If a line appears in the data below, it must appear in your answer exactly as given.
(DATA TO USE begins)
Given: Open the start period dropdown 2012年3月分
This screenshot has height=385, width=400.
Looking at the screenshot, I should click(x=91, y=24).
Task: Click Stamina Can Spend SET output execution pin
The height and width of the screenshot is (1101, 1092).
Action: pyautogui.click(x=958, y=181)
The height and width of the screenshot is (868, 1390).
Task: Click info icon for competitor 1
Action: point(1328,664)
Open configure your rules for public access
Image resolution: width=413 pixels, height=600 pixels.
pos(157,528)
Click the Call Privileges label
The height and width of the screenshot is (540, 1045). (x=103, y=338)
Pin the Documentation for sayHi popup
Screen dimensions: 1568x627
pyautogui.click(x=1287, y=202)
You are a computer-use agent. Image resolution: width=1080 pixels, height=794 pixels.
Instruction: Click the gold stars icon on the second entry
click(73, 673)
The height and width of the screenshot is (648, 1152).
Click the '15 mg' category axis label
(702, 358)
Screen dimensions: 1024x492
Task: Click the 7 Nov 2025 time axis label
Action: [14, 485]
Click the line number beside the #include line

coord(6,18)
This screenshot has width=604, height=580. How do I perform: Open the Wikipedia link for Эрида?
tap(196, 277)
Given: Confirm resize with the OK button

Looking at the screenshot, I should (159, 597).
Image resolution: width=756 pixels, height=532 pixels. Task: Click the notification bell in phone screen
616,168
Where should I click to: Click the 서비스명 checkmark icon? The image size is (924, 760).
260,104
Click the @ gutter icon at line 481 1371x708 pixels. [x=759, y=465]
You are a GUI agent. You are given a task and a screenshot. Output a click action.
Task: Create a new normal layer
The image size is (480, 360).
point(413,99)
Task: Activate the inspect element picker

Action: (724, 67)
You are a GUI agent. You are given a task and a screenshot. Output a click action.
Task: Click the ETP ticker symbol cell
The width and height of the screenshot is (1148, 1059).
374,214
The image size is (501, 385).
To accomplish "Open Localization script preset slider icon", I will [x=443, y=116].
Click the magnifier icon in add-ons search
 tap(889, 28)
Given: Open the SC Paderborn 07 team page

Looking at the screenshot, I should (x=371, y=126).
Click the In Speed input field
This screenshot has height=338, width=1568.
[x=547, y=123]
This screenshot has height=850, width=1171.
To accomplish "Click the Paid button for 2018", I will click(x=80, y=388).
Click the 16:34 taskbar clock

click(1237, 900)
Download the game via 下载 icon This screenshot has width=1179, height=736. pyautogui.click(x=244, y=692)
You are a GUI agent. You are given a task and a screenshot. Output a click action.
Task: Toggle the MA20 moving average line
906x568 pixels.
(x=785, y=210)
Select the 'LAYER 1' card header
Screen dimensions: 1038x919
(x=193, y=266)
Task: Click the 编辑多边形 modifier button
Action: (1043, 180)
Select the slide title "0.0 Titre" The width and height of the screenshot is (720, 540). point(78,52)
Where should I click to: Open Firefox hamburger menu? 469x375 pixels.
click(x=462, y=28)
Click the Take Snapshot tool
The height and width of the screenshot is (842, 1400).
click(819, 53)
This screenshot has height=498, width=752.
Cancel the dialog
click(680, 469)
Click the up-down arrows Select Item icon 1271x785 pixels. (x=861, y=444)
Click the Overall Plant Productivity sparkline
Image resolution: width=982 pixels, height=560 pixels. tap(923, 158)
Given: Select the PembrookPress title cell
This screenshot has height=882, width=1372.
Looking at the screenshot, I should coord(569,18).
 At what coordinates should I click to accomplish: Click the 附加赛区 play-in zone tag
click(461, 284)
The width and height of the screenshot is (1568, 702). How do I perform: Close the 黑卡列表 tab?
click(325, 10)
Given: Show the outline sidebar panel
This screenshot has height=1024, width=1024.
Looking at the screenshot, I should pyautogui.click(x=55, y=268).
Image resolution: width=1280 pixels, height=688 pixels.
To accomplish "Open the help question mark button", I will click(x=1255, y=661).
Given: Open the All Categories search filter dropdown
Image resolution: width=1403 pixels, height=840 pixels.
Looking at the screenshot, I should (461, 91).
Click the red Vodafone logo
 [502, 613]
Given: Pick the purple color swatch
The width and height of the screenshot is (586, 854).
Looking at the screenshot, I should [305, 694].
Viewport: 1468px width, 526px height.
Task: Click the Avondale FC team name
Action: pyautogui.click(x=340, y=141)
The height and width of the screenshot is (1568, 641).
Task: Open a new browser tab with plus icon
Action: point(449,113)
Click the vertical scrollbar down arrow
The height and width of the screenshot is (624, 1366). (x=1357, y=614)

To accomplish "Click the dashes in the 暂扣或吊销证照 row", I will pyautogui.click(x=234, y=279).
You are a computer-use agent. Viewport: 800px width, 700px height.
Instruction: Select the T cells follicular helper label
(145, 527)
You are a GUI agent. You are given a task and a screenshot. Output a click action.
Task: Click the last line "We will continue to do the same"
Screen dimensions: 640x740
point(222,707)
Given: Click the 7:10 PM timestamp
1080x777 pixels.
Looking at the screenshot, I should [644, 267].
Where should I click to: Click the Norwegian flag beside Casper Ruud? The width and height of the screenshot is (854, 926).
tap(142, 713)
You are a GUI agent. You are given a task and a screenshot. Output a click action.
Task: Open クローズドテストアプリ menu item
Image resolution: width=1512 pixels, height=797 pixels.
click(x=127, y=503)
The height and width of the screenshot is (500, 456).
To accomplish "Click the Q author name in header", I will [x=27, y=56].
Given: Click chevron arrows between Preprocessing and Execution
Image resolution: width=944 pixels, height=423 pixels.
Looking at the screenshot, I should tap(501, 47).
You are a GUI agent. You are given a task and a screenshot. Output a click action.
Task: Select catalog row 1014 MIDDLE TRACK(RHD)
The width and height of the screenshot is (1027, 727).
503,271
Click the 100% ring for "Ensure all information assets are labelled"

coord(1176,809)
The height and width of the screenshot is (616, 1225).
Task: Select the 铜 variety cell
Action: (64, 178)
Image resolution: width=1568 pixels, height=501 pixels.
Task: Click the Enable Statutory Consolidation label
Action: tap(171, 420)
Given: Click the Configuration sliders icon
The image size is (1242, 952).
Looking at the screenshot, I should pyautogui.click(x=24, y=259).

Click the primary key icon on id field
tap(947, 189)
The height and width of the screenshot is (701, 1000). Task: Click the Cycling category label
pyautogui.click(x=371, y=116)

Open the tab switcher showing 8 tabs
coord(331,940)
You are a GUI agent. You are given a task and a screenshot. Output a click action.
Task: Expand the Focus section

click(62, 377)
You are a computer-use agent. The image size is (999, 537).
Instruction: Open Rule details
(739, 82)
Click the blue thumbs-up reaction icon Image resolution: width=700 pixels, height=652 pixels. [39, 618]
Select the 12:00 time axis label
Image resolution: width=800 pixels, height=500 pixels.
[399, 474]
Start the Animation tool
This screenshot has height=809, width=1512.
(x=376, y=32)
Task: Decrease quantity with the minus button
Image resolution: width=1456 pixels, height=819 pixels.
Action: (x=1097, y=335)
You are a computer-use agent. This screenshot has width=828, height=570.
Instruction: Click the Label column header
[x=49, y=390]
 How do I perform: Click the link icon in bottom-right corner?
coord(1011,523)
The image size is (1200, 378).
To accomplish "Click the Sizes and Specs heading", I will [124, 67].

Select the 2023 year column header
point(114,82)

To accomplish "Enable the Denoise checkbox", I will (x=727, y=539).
(DATA TO USE ends)
SOLUTION BELOW:
Given: Open the start period dropdown 2012年3月分
This screenshot has height=385, width=400.
Looking at the screenshot, I should click(x=91, y=24).
Task: Click Stamina Can Spend SET output execution pin
The height and width of the screenshot is (1101, 1092).
Action: pyautogui.click(x=958, y=181)
The height and width of the screenshot is (868, 1390).
Task: Click info icon for competitor 1
Action: point(1328,664)
Open configure your rules for public access
Image resolution: width=413 pixels, height=600 pixels.
pos(157,528)
Click the Call Privileges label
The height and width of the screenshot is (540, 1045). (x=103, y=338)
Pin the Documentation for sayHi popup
Screen dimensions: 1568x627
pyautogui.click(x=1287, y=202)
You are a computer-use agent. Image resolution: width=1080 pixels, height=794 pixels.
Instruction: Click the gold stars icon on the second entry
click(73, 673)
The height and width of the screenshot is (648, 1152).
Click the '15 mg' category axis label
(702, 358)
Screen dimensions: 1024x492
Task: Click the 7 Nov 2025 time axis label
Action: [14, 485]
Click the line number beside the #include line

coord(6,18)
This screenshot has width=604, height=580. How do I perform: Open the Wikipedia link for Эрида?
tap(196, 277)
Given: Confirm resize with the OK button

Looking at the screenshot, I should (159, 597).
Image resolution: width=756 pixels, height=532 pixels. Task: Click the notification bell in phone screen
616,168
Where should I click to: Click the 서비스명 checkmark icon? The image size is (924, 760).
260,104
Click the @ gutter icon at line 481 1371x708 pixels. [x=759, y=465]
You are a GUI agent. You are given a task and a screenshot. Output a click action.
Task: Create a new normal layer
The image size is (480, 360).
point(413,99)
Task: Activate the inspect element picker

Action: (724, 67)
You are a GUI agent. You are given a task and a screenshot. Output a click action.
Task: Click the ETP ticker symbol cell
The width and height of the screenshot is (1148, 1059).
374,214
The image size is (501, 385).
To accomplish "Open Localization script preset slider icon", I will [x=443, y=116].
Click the magnifier icon in add-ons search
 tap(889, 28)
Given: Open the SC Paderborn 07 team page

Looking at the screenshot, I should (x=371, y=126).
Click the In Speed input field
This screenshot has height=338, width=1568.
[x=547, y=123]
This screenshot has height=850, width=1171.
To accomplish "Click the Paid button for 2018", I will click(x=80, y=388).
Click the 16:34 taskbar clock

click(1237, 900)
Download the game via 下载 icon This screenshot has width=1179, height=736. pyautogui.click(x=244, y=692)
You are a GUI agent. You are given a task and a screenshot. Output a click action.
Task: Toggle the MA20 moving average line
906x568 pixels.
(x=785, y=210)
Select the 'LAYER 1' card header
Screen dimensions: 1038x919
(x=193, y=266)
Task: Click the 编辑多边形 modifier button
Action: (1043, 180)
Select the slide title "0.0 Titre" The width and height of the screenshot is (720, 540). point(78,52)
Where should I click to: Open Firefox hamburger menu? 469x375 pixels.
click(x=462, y=28)
Click the Take Snapshot tool
The height and width of the screenshot is (842, 1400).
click(819, 53)
This screenshot has height=498, width=752.
Cancel the dialog
click(680, 469)
Click the up-down arrows Select Item icon 1271x785 pixels. (x=861, y=444)
Click the Overall Plant Productivity sparkline
Image resolution: width=982 pixels, height=560 pixels. tap(923, 158)
Given: Select the PembrookPress title cell
This screenshot has height=882, width=1372.
Looking at the screenshot, I should coord(569,18).
 At what coordinates should I click to accomplish: Click the 附加赛区 play-in zone tag
click(461, 284)
The width and height of the screenshot is (1568, 702). How do I perform: Close the 黑卡列表 tab?
click(325, 10)
Given: Show the outline sidebar panel
This screenshot has height=1024, width=1024.
Looking at the screenshot, I should pyautogui.click(x=55, y=268).
Image resolution: width=1280 pixels, height=688 pixels.
To accomplish "Open the help question mark button", I will click(x=1255, y=661).
Given: Open the All Categories search filter dropdown
Image resolution: width=1403 pixels, height=840 pixels.
Looking at the screenshot, I should (461, 91).
Click the red Vodafone logo
 [502, 613]
Given: Pick the purple color swatch
The width and height of the screenshot is (586, 854).
Looking at the screenshot, I should [305, 694].
Viewport: 1468px width, 526px height.
Task: Click the Avondale FC team name
Action: pyautogui.click(x=340, y=141)
The height and width of the screenshot is (1568, 641).
Task: Open a new browser tab with plus icon
Action: point(449,113)
Click the vertical scrollbar down arrow
The height and width of the screenshot is (624, 1366). (x=1357, y=614)

To accomplish "Click the dashes in the 暂扣或吊销证照 row", I will pyautogui.click(x=234, y=279).
You are a computer-use agent. Viewport: 800px width, 700px height.
Instruction: Select the T cells follicular helper label
(145, 527)
You are a GUI agent. You are given a task and a screenshot. Output a click action.
Task: Click the last line "We will continue to do the same"
Screen dimensions: 640x740
point(222,707)
Given: Click the 7:10 PM timestamp
1080x777 pixels.
Looking at the screenshot, I should [644, 267].
Where should I click to: Click the Norwegian flag beside Casper Ruud? The width and height of the screenshot is (854, 926).
tap(142, 713)
You are a GUI agent. You are given a task and a screenshot. Output a click action.
Task: Open クローズドテストアプリ menu item
Image resolution: width=1512 pixels, height=797 pixels.
click(x=127, y=503)
The height and width of the screenshot is (500, 456).
To accomplish "Click the Q author name in header", I will [x=27, y=56].
Given: Click chevron arrows between Preprocessing and Execution
Image resolution: width=944 pixels, height=423 pixels.
Looking at the screenshot, I should tap(501, 47).
You are a GUI agent. You are given a task and a screenshot. Output a click action.
Task: Select catalog row 1014 MIDDLE TRACK(RHD)
The width and height of the screenshot is (1027, 727).
503,271
Click the 100% ring for "Ensure all information assets are labelled"

coord(1176,809)
The height and width of the screenshot is (616, 1225).
Task: Select the 铜 variety cell
Action: (64, 178)
Image resolution: width=1568 pixels, height=501 pixels.
Task: Click the Enable Statutory Consolidation label
Action: tap(171, 420)
Given: Click the Configuration sliders icon
The image size is (1242, 952).
Looking at the screenshot, I should pyautogui.click(x=24, y=259).

Click the primary key icon on id field
tap(947, 189)
The height and width of the screenshot is (701, 1000). Task: Click the Cycling category label
pyautogui.click(x=371, y=116)

Open the tab switcher showing 8 tabs
coord(331,940)
You are a GUI agent. You are given a task and a screenshot. Output a click action.
Task: Expand the Focus section

click(62, 377)
You are a computer-use agent. The image size is (999, 537).
Instruction: Open Rule details
(739, 82)
Click the blue thumbs-up reaction icon Image resolution: width=700 pixels, height=652 pixels. [39, 618]
Select the 12:00 time axis label
Image resolution: width=800 pixels, height=500 pixels.
[399, 474]
Start the Animation tool
This screenshot has height=809, width=1512.
(x=376, y=32)
Task: Decrease quantity with the minus button
Image resolution: width=1456 pixels, height=819 pixels.
Action: (x=1097, y=335)
You are a computer-use agent. This screenshot has width=828, height=570.
Instruction: Click the Label column header
[x=49, y=390]
 How do I perform: Click the link icon in bottom-right corner?
coord(1011,523)
The image size is (1200, 378).
To accomplish "Click the Sizes and Specs heading", I will [124, 67].

Select the 2023 year column header
point(114,82)

To accomplish "Enable the Denoise checkbox", I will (x=727, y=539).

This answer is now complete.